The numpy.linalg.norm()
function in Python is a powerful tool provided by the NumPy library, primarily used to calculate the norm of a vector or matrix. This method supports various norms, making it extremely versatile for scientific computing. Norm calculations are fundamental in numerous mathematical and engineering computations, particularly in operations involving vectors and matrices.
In this article, you will learn how to leverage the numpy.linalg.norm()

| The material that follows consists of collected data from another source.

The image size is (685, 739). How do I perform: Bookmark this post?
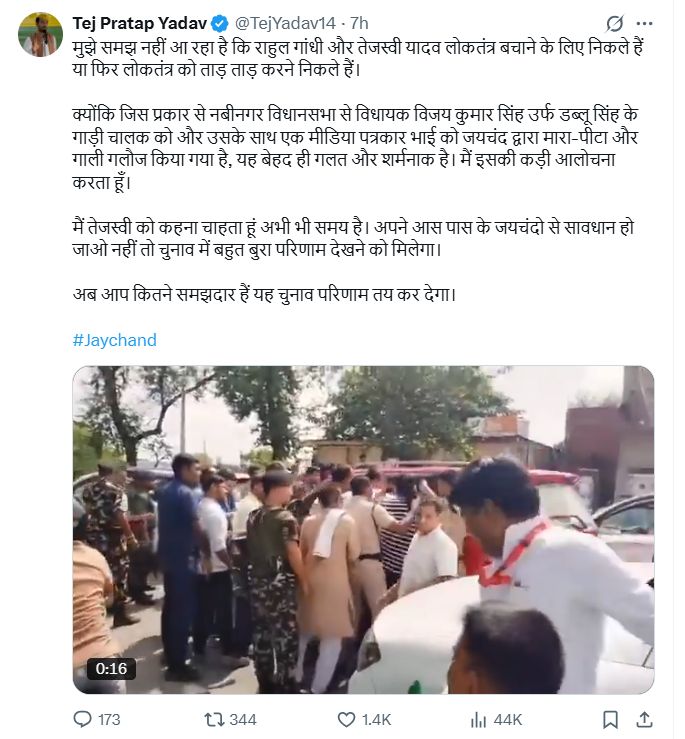pos(611,720)
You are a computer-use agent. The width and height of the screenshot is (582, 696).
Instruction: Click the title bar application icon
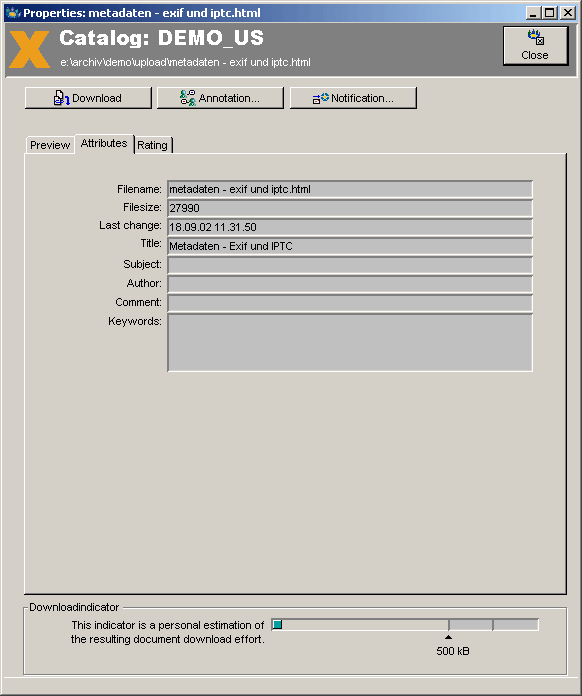(x=13, y=12)
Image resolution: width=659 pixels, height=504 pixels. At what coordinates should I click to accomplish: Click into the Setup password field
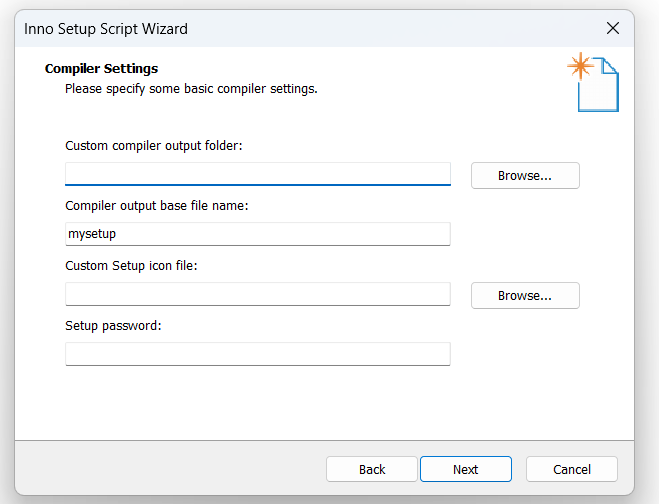coord(258,354)
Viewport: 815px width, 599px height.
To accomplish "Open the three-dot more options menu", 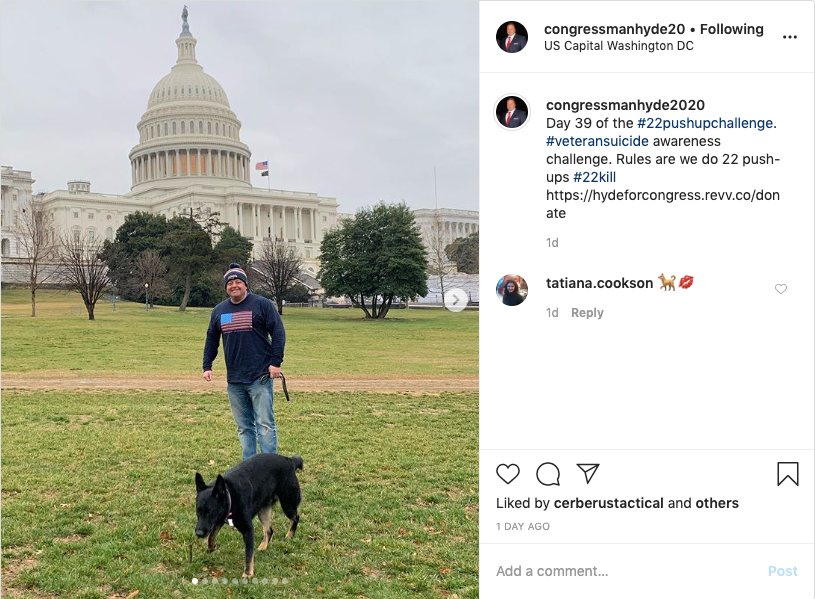I will click(790, 37).
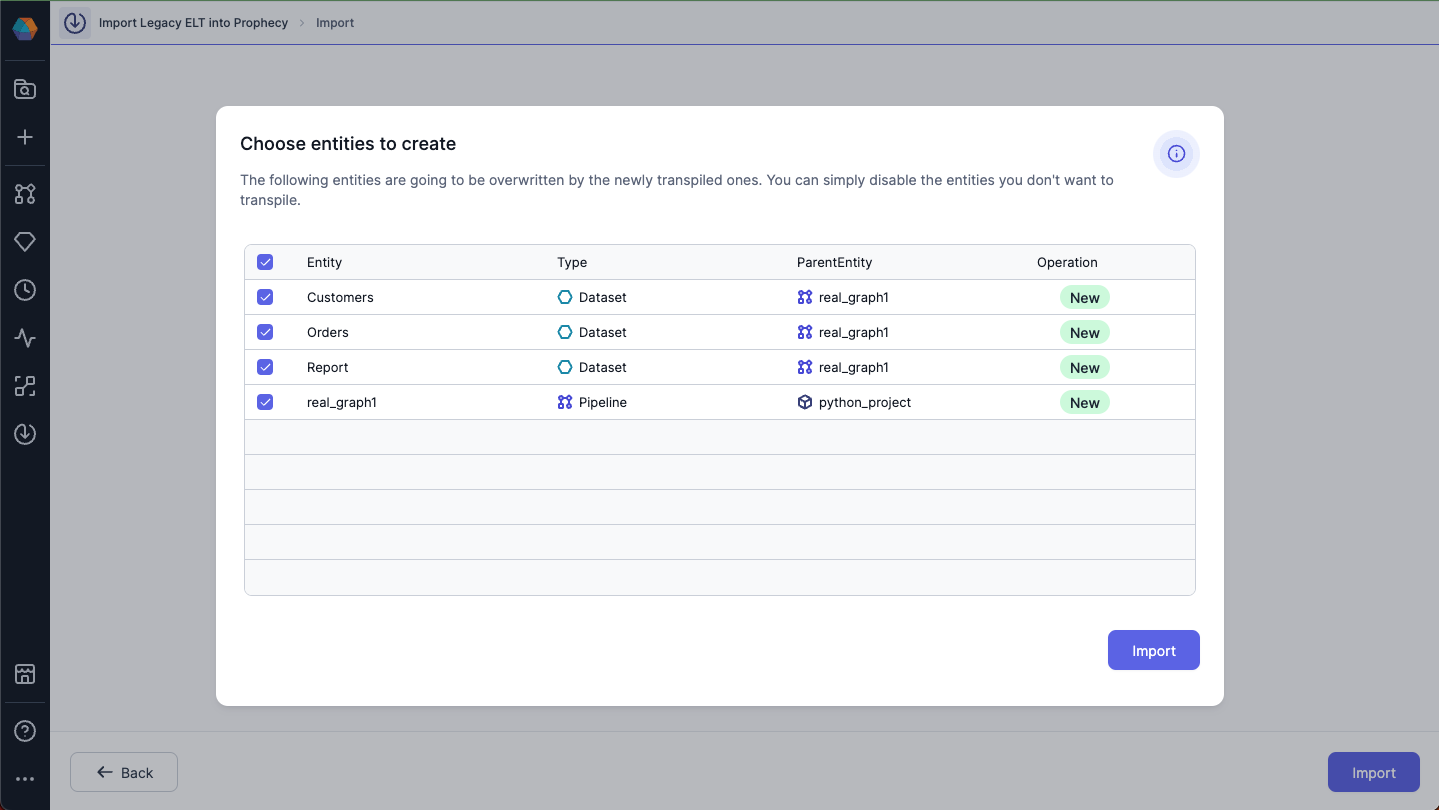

function to compute vector norms. Discover how to apply this function in different scenarios and understand the impact of various norm types on the computation.
Import the NumPy library.
Define a vector for which the norm is to be calculated.
Use the norm()
function to compute the Euclidean norm.
import numpy as np
vector = np.array([3, 4])
norm = np.linalg.norm(vector)
print(norm)
This code snippet calculates the Euclidean norm (also known as L2 norm) for the vector [3, 4]
. The result is 5.0
, which is the straight-line distance from the origin to the point represented by the vector.
Set up a vector whose Manhattan norm you wish to find.
Using numpy.linalg.norm()
, specify the ord=1
parameter to calculate the L1 norm.
import numpy as np
vector = np.array([3, -4])
norm = np.linalg.norm(vector, ord=1)
print(norm)
Here, the Manhattan norm (or L1 norm) for the vector [3, -4]
is calculated. The L1 norm sums the absolute values of the components, resulting in 7.0
.
Prepare a vector to calculate the infinity norm.
Specify ord=np.inf
within the norm()
function to execute this computation.
import numpy as np
vector = np.array([-3, 7, 5])
norm = np.linalg.norm(vector, ord=np.inf)
print(norm)
For the vector [-3, 7, 5]
, the infinity norm calculates the maximum absolute value among the vector's components, which is 7.0
in this case.
The norm()
function from the numpy.linalg
module is essential for calculating various types of norms for vectors and matrices. Whether it's the straightforward Euclidean norm, the summative Manhattan norm, or the maximum-seeking infinity norm, this function is equipped to handle them efficiently. By mastering the numpy.linalg.norm()
function, streamline complex mathematical tasks involving vector and matrix operations, ultimately refining analytical capabilities and computational accuracy in Python projects.